American medicine is the best in the world.
MOST Americans take this statement as an article of faith—so long as they are in good health. Even when they have a bout of illness they feel, for the most part, that they are getting excellent care. But growing numbers of patients, the consumers of American medicine, are asking questions that range from mildly nagging to openly angry.
When the doctor was first called, why did he refuse to make a house call? Did he take too long in making the right diagnosis? Did he prescribe too many drugs before he knew what the real trouble was? Did he pick the right surgeon to operate? Were all those lab tests necessary? Did the surgeon charge too much? Why does a hospital room cost $60 a day, more than the fanciest resort hotel room? Why doesn't insurance cover more of those bills?
Ingenious and Amazing
These questions are asked each year by many of the 130 million Americans who pay 500 million visits to the doctor. For them, the doctors write a billion prescriptions for a total drug bill of some $3.5 billion. Each year, 27 million Americans go into a general hospital, where they spend an average of 8.2 days and get a bill of $530, about half of which is covered by insurance. The total cost of U.S. medical care is now $53 billion a year—5.9% of the gross national product, or 7.5% of all personal income. These figures are far higher than those for other Western countries with at least equivalent quality of care.

_DATA LISTING_:
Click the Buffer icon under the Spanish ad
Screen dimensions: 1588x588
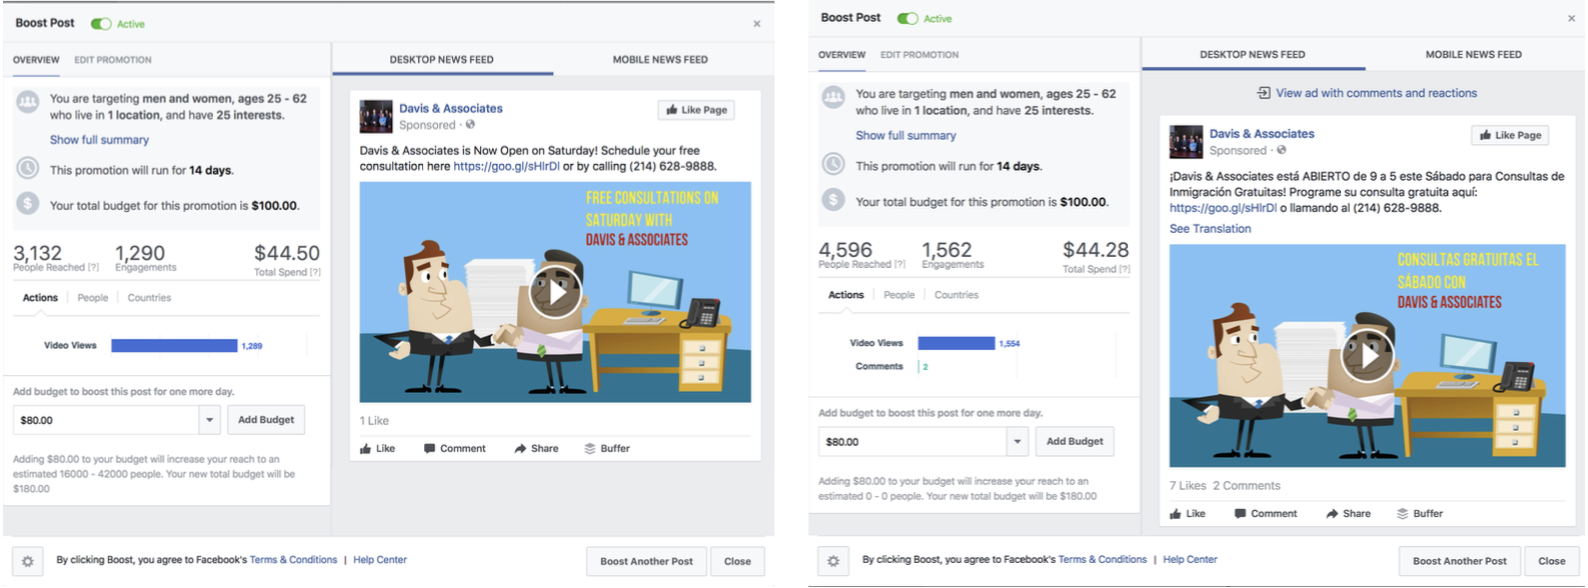[x=1402, y=514]
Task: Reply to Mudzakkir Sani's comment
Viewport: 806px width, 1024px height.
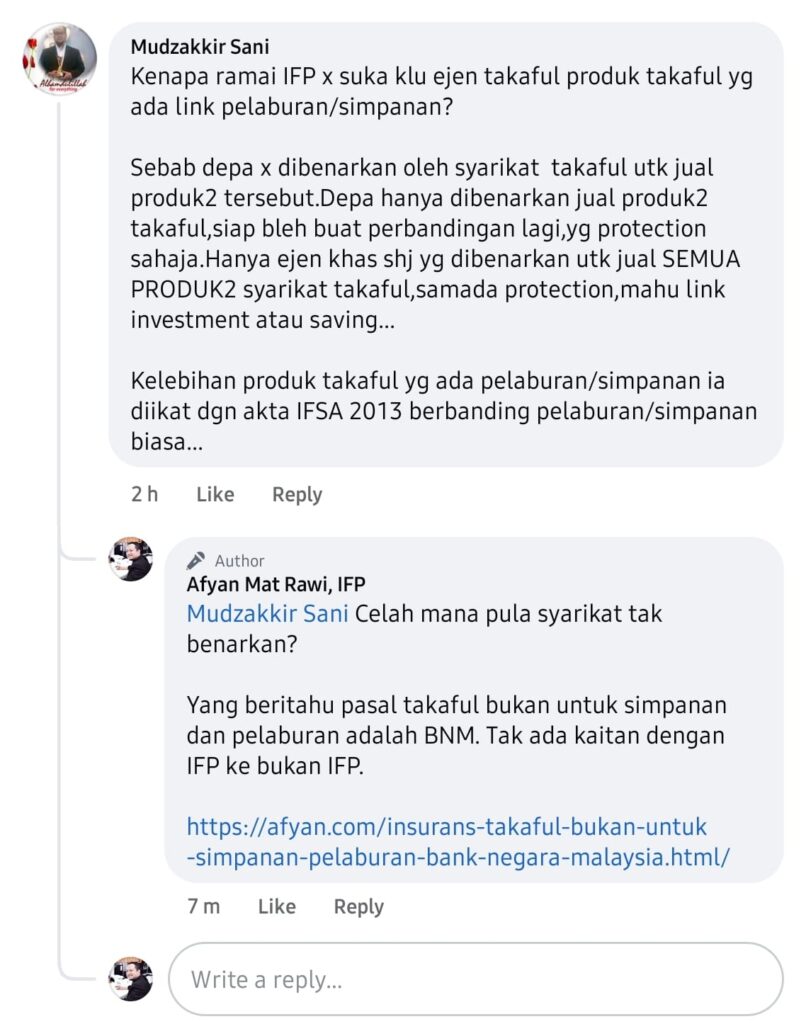Action: pos(297,494)
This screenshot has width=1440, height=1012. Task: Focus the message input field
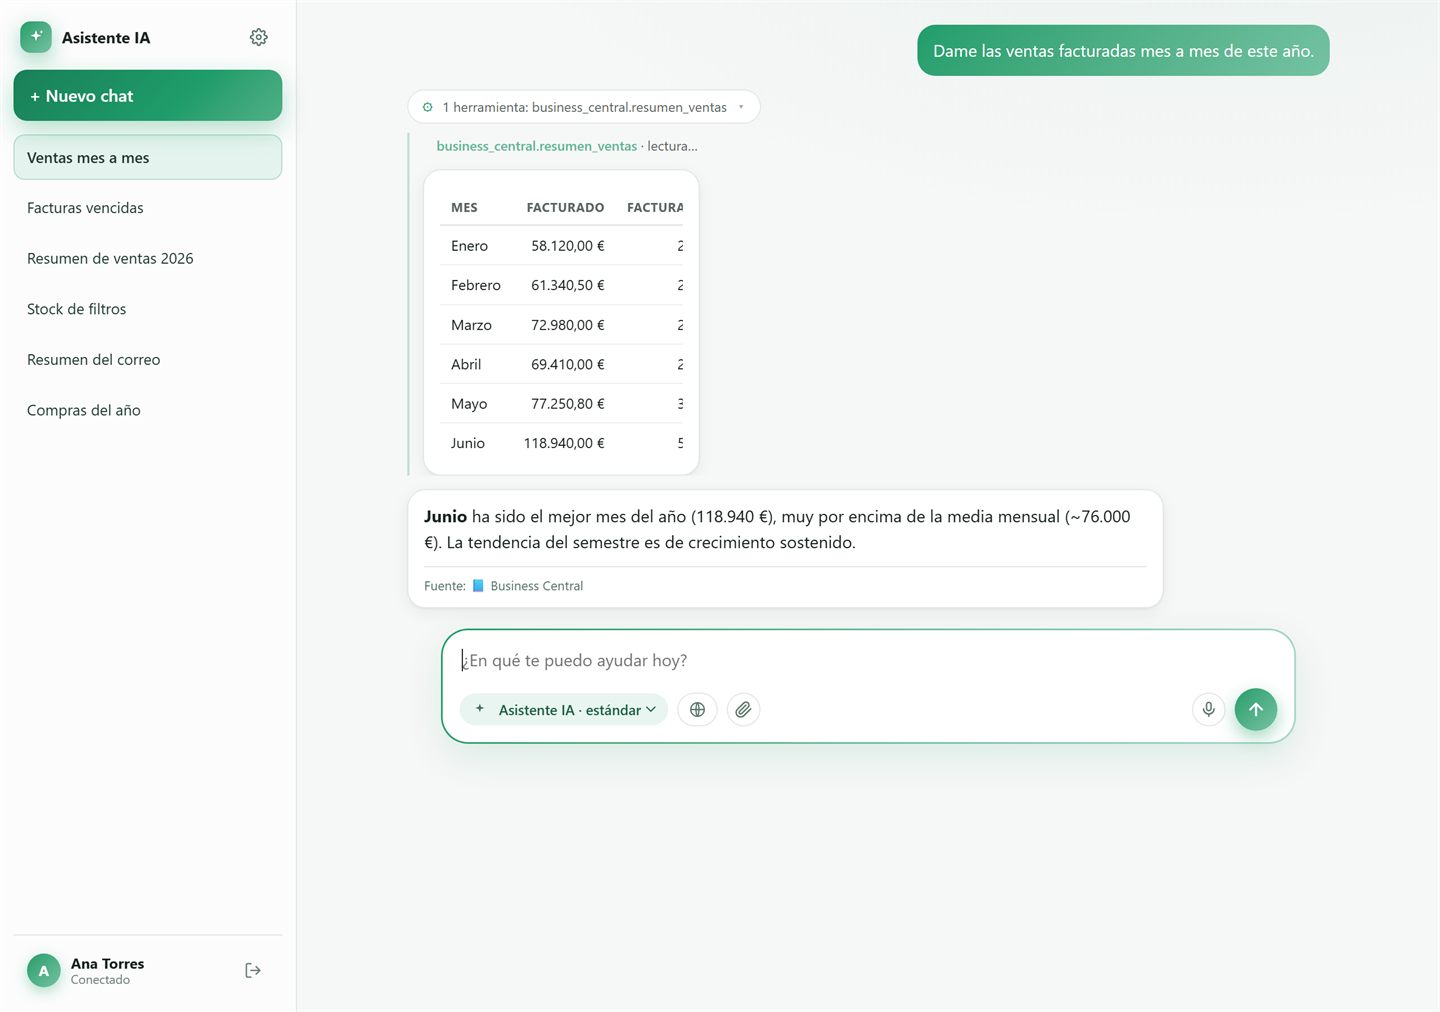click(x=868, y=661)
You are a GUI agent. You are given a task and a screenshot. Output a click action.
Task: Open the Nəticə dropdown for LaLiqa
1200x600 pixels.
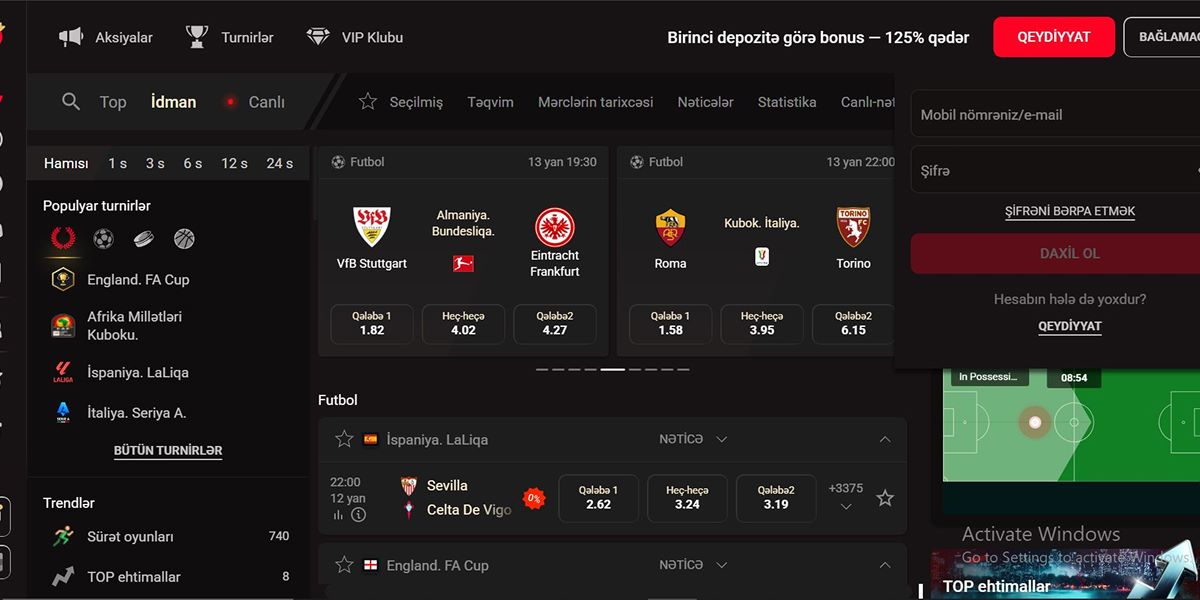[693, 439]
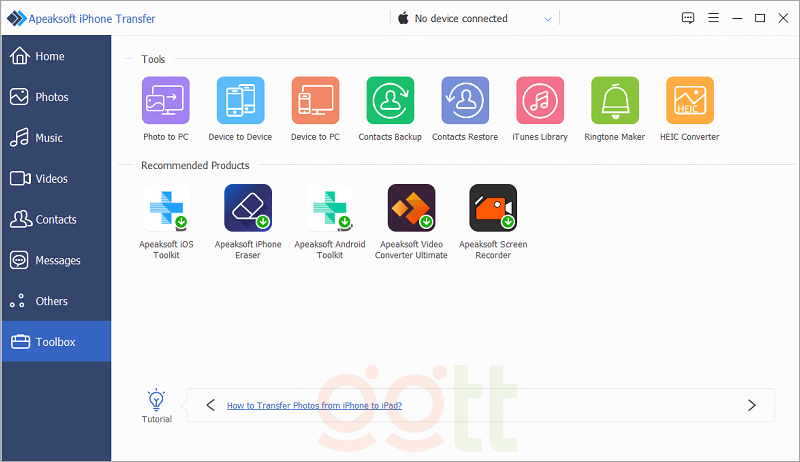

_REQUIRED WORK_:
a: Answer these questions from the passage on American medicine:
(i) What does a hospital room cost per day, according to the passage?
(ii) How many Americans go into a general hospital each year?
(iii) What is the total yearly cost of U.S. medical care?
b: Copy the passage on American medicine word for word, beginning at the words "American medicine is" and stopping after "of those bills?".

_TASK RESPONSES_:
a:
(i) $60 a day
(ii) 27 million
(iii) $53 billion a year

b:
American medicine is the best in the world.
MOST Americans take this statement as an article of faith—so long as they are in good health. Even when they have a bout of illness they feel, for the most part, that they are getting excellent care. But growing numbers of patients, the consumers of American medicine, are asking questions that range from mildly nagging to openly angry.
When the doctor was first called, why did he refuse to make a house call? Did he take too long in making the right diagnosis? Did he prescribe too many drugs before he knew what the real trouble was? Did he pick the right surgeon to operate? Were all those lab tests necessary? Did the surgeon charge too much? Why does a hospital room cost $60 a day, more than the fanciest resort hotel room? Why doesn't insurance cover more of those bills?